Now that we have our input data prepared, we can fit an SLDS to it. Feel free to vary the parameters as you see fit

In [9]:
## Run SLDS

# Set parameters
T = train_datas[0].shape[0] # trial length
K = 3 # number of discrete states
D = 15 # dimensionality of latent states
N = train_datas[0].shape[1] # input dimensionality

slds = ssm.SLDS(N, K, D,
    transitions='standard',
    emissions='poisson',
    emission_kwargs=dict(link="log"),
    dynamics_kwargs={
        'l2_penalty_A': 3000.0,
    }
)

# Train
q_elbos_lem_train, q_lem_train = slds.fit(
    datas=train_datas,
    method="laplace_em",
    variational_posterior="structured_meanfield",
    num_init_iters=25, num_iters=25, alpha=0.2,
)

# Pass eval data
q_elbos_lem_eval, q_lem_eval = slds.approximate_posterior(
    datas=eval_datas,
    masks=eval_masks,
    method="laplace_em",
    variational_posterior="structured_meanfield",
    num_iters=25, alpha=0.2,
)

HBox(children=(HTML(value=''), FloatProgress(value=0.0, max=1.0), HTML(value='')))

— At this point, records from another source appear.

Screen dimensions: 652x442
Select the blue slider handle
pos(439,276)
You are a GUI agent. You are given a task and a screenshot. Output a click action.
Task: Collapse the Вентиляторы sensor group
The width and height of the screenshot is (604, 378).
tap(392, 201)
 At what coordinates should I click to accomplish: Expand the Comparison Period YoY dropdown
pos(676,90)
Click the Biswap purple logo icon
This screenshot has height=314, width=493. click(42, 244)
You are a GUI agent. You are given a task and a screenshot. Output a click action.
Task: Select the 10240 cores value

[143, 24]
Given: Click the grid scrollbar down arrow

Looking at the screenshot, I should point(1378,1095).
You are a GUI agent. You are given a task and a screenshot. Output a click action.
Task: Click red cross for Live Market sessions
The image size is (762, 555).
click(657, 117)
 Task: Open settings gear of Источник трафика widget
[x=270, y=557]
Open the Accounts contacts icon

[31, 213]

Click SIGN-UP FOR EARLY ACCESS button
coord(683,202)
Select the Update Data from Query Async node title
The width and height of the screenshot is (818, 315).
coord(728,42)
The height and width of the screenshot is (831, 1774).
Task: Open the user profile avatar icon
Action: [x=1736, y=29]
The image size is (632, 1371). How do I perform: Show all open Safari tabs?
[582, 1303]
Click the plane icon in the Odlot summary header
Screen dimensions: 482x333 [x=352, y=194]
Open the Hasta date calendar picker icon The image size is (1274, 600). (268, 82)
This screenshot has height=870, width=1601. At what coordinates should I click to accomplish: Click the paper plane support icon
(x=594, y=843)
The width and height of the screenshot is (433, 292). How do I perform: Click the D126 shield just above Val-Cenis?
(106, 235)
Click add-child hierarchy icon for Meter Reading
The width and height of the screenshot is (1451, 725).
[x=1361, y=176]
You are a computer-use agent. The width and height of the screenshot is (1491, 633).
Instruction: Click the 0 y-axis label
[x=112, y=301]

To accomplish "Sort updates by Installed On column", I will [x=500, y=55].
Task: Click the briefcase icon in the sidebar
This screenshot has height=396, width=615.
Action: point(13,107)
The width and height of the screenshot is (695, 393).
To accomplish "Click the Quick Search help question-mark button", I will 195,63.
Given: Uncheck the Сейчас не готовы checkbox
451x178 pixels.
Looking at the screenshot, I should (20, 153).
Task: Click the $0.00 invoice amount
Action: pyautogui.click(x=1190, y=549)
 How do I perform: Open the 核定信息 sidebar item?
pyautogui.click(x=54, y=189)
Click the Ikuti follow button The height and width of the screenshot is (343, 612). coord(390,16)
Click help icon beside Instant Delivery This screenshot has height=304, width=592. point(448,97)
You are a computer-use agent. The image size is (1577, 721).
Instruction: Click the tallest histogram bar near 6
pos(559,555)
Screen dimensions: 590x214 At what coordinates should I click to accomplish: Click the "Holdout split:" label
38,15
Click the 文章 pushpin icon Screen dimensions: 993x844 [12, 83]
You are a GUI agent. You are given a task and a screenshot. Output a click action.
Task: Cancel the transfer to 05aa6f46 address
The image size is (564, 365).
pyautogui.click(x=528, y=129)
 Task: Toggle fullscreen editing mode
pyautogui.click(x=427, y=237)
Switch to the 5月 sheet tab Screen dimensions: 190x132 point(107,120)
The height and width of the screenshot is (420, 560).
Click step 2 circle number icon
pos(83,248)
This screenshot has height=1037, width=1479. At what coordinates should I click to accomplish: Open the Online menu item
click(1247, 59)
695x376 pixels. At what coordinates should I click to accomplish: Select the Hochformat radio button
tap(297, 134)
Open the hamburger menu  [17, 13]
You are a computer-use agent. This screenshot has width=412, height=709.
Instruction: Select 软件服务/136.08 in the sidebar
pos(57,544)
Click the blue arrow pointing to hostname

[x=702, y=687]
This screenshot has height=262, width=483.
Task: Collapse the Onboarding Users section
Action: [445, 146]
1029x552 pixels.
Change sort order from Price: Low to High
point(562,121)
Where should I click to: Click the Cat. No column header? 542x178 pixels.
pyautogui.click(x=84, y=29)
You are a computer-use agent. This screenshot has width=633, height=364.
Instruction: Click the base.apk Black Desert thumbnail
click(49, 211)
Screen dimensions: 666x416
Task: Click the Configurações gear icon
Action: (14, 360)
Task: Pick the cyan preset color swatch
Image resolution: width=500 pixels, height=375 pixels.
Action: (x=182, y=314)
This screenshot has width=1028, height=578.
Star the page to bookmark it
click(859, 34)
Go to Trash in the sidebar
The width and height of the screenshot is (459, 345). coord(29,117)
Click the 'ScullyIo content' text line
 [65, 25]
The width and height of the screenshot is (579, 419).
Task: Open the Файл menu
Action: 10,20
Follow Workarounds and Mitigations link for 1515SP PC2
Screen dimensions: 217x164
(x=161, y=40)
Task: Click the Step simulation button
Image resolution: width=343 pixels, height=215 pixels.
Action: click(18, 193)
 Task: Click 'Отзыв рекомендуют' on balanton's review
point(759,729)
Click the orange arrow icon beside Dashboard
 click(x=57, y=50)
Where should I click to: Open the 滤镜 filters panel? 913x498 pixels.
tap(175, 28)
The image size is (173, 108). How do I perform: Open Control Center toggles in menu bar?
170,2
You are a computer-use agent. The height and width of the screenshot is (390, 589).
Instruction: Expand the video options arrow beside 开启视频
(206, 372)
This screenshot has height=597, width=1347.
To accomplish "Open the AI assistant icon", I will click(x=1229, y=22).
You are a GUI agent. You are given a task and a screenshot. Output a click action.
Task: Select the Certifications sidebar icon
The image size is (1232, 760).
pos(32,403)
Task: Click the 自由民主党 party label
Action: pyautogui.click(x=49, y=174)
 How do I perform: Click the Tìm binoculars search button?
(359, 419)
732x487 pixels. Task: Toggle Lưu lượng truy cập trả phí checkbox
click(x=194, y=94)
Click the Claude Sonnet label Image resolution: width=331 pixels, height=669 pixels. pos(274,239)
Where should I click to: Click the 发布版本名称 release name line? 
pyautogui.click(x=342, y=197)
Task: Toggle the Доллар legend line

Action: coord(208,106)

Initializing with an ARHMM using 25 steps of EM.


HBox(children=(HTML(value=''), FloatProgress(value=0.0, max=25.0), HTML(value='')))





HBox(children=(HTML(value=''), FloatProgress(value=0.0, max=25.0), HTML(value='')))




HBox(children=(HTML(value=''), FloatProgress(value=0.0, max=25.0), HTML(value='')))




## 5. Generating rate predictions

We now have our estimates of continuous neural population state, so we'll now use them to predict neuron firing rates. `SLDS` does this by smoothing the input data.

In [10]:
## Generate rate predictions

# Smooth observations using inferred states
train_rates = [slds.smooth(q_lem_train.mean_continuous_states[i], train_datas[i]) for i in range(num_train)]
eval_rates = [slds.smooth(q_lem_eval.mean_continuous_states[i], eval_datas[i], mask=eval_masks[i]) for i in range(num_eval)]

# Reshape output
train_rates = np.stack(train_rates)
eval_rates = np.stack(eval_rates)

train_rates_heldin = train_rates[:, :tlen, :num_heldin]
train_rates_heldout = train_rates[:, :tlen, num_heldin:]
eval_rates_heldin = eval_rates[:, :tlen, :num_heldin]
eval_rates_heldout = eval_rates[:, :tlen, num_heldin:]
eval_rates_heldin_forward = eval_rates[:, tlen:, :num_heldin]
eval_rates_heldout_forward = eval_rates[:, tlen:, num_heldin:]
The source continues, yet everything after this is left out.